Tiny amounts of micronutrients can set kids in poverty up for success.
You know what's highly underrated?
Small but mighty, micronutrients deserve a big round of applause for helping you become the person you are today.
Micronutrients — a range of vitamins and minerals like iron, vitamin A, and calcium — are crucial for growth and well-being, especially during pregnancy and the first few years of life. The best part about them is that micronutrients are effective in super small quantities. I suppose that explains the whole "micro" part of their name.
For many of us, micronutrients like iron, iodine, and vitamin A, are part of everyday life. But that's not the case for everyone.
Micronutrients are everywhere in the Western world: in fruit juices, vegetables, fortified foods, and over the counter supplements. We have store aisles completely dedicated to vitamins and minerals. They are so prevalent in our culture, we often don't give them a second thought.
But that's not the reality for over 2 billion people in the world.
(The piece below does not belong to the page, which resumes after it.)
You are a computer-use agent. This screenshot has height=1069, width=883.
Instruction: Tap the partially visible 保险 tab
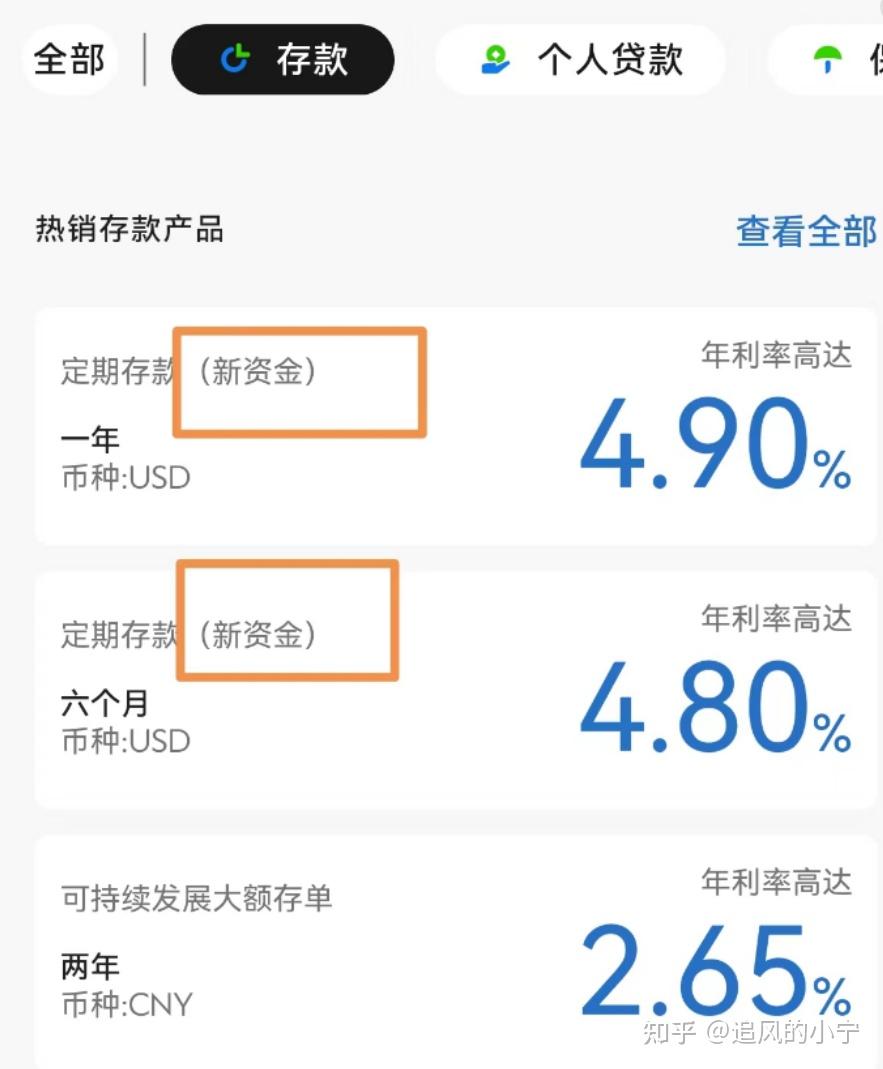tap(855, 59)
At least half of children worldwide ages 6 months to 5 years aren't getting enough micronutrients — and it's wreaking havoc on global progress.
According to the Centers for Disease Control and Prevention, 18 million babies are born mentally impaired because of maternal iodine deficiency. Iron deficiency during pregnancy is associated with 115,000 deaths each year. And the Micronutrient Initiative says that vitamin A deficiency claims the lives of almost 670,000 children under 5 and causes up to half a million children to become blind each year.
Those statistics are nothing but jarring, but they can easily be reduced. We know because we've already seen promising results.
Take iodized salt, for example. You may have some in your kitchen right now. The iodization of salt is considered to be one of the world's simplest and most cost-effective measures to prevent iodine deficiency. In 1990, only about 20% of the world’s households had access to it, according to the Salt Institute. Today that access is more than 70%.
IQ is shown to be on average 13 points higher in places with adequate iodine intake than in those that are iodine deficient.
By adding micronutrients like iodine, vitamin A, folic acid, and iron to staple crops, communities have a better shot at reducing anemia and birth defects in their newborns.
Supplements are another way. Providing young children with vitamin A supplementation every six months has the ability to reduce mortality by an average of 23%, says the Micronutrient Initiative.
A greater focus on micronutrients is a cost-effective way to keep kids healthy and break the cycle of poverty.
It's a win-win, and organizations, governments, and creative minds are catching on. Social enterprise groups are also taking on the challenge. Lucky Iron Fish, for example, has changed the way families around the world receive their daily iron requirements. By boiling a fish-looking tool made of iron next to other ingredients in a pot, dinner becomes healthier — and so do the people eating it.
And, of course, education is key. The need to educate and change the type of food being consumed in order for it to make the biggest nutritional impact plays a vital role.
When people don't have access to the vitamins and minerals they need, they can't develop to their full potential. Giving newborns a better shot at life gives future generations a better one too. It's perhaps the best way to break the cycle of poverty — for good.